Les architectes en charge du sauvetage de Sainte-Croix sont désignés

Croquis de la collégiale Sainte-Croix en 1834
Croquis de la collégiale Sainte-Croix en 1834 - © Collections Artistiques ULiège (in Mathieu Piavaux, UMons)

Il s'agit de deux bureaux liégeois, "pHD" d'une part, et "Aa-tgi" d'autre part, des gens qui, ces dernières années, se sont occupés de la restauration de la collégiale Saint-Barthélemy, du Théâtre Royal, ou encore du portail de l'église Saint-Jacques. Ils disposent donc d'une solide expérience patrimoniale. Mais ils se sont adjoints les services d'un expert d'envergure internationale, Eric Pallot, architecte en chef des monuments historiques français.

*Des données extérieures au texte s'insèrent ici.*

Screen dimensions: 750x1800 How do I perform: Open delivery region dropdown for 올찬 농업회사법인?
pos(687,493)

C'est que, avec sa tour octogonale, Sainte-Croix est un édifice médiéval est très particulier, qui ne s'identifie totalement avec aucun modèle de l'époque de sa construction, qui a subi des modifications deux ou trois siècles plus tard, et puis encore voici une centaine d'années, avec parfois des ajouts pour lui donner une apparence plus gothique. C'est une sorte d'énigme qui demande encore quelques investigations archéologiques. La question, c'est de savoir quelle période prendre pour référence. Quelle est la "vérité" de ce lieu de culte ?

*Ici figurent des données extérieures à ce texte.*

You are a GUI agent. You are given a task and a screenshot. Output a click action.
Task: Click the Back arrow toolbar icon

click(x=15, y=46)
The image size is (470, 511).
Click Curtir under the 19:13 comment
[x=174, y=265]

Des études ont par exemple révélé, sur plusieurs clefs de voûte, des reste de feuilles d'or sour une, deux parfois trois couches de peintures moins anciennes. Sur l'un ou l'autre mur, deux épaisseurs d'enduit recouvrent des décorations polychromes antérieures. Et les datations sont loin d'être évidentes. Comme le souligne Eric Pallot, "Ce n'est pas un édifice d'une seule époque, c'est un édifice qui a vécu au travers des siècles, et  il faut commencer par définir véritablement quelles ont été ses étapes majeures, quelles périodes il convient de privilégier ou de ne pas prévilégier ? Est-ce le dernier état connu qu'il faut réhabiliter ? Ou un état intermédiaire ? C'est tout l'enjeu des études que nous allons démarrer prochainement, afin de proposer au maître d'ouvrage un parti de restauration qui soit cohérent..."

Et c'est le paradoxe: il faut prendre le temps de comprendre pour intervenir judicieusement, et il faut pourtant se hâter, parce que Sainte-Croix est dans un état lamentable. Une enveloppe de quinze millions, étalés sur dix ans, est prévue. Les premiers travaux, vraisemblablement d'une mise sous cocon, d'une couverture de protection, devraient commencer encore en septembre.